» Selected extract:
Here is my sermon from Sunday. The text was Mark 9:14-24 and based on Miracle on 34th Street:
While
the movies we have looked at so far in our Christmas in July series are on their
way to becoming beloved Christmas classics, today’s film, Miracle on 34th Street, has long been there, and is
probably only surpassed by just one other film, It’s a Wonderful Life, which we will cover next week. It’s also one
of the oldest films we will cover, having come out in 1947, and again is only
surpassed by It’s a Wonderful Life,
which came out in 1946. Surprisingly, Miracle
on 34th Street did not come out at Christmas, but instead was
released in June of that year, and went on to receive five academy award
nominations, including best picture, and winning three awards for writing and
for best supporting actor for Edmund Gwenn, who plays Kris Kringle and had been
a principal actor for the playwright George Bernard Shaw. As most of you are
probably aware, the movie takes place in New York City, and begins at the
Macy’s Thanksgiving Day Parade, and seeing that in person should be added to
your bucket list of things to do, as it’s a lot of fun, and New York at
Christmas time is a magic place to be. But, anyways, the main character, Doris
Walker, played by Maureen O’Hara, oversees the parade, when it is brought to
her attention that the man playing Santa Claus is drunk, but fortunately for
her, the man who tells her is Kris Kringle, believes himself to be the real Santa.

» Exercise instructions:
Answer these questions from the sermon above:
(a) In what year did Miracle on 34th Street come out?
(b) Who plays Kris Kringle?
(c) Who plays Doris Walker?

» Records supplied:
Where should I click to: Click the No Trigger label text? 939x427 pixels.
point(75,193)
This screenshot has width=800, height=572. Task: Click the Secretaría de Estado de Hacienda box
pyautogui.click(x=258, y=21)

...

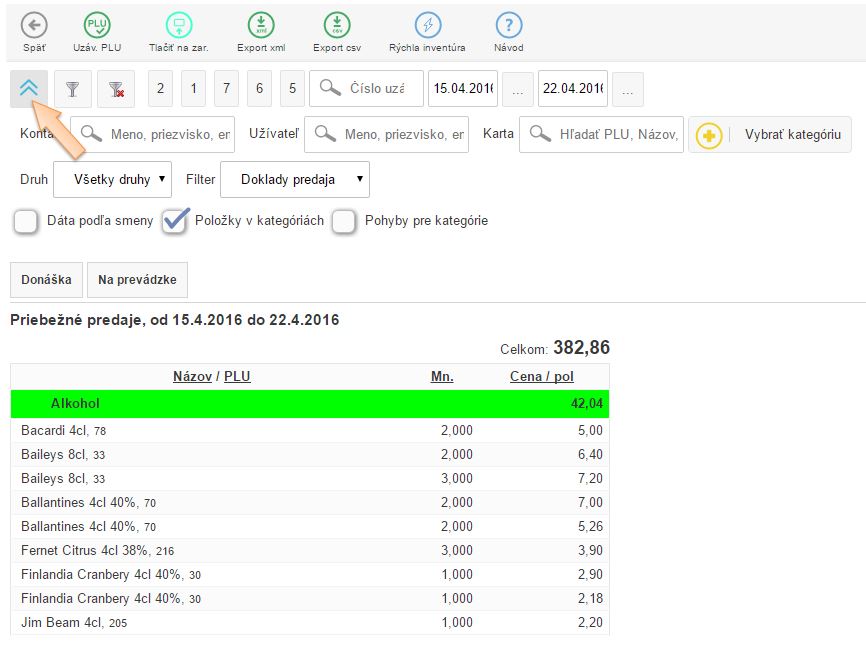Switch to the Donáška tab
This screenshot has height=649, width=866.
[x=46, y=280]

» Final result:
(a) 1947
(b) Edmund Gwenn
(c) Maureen O'Hara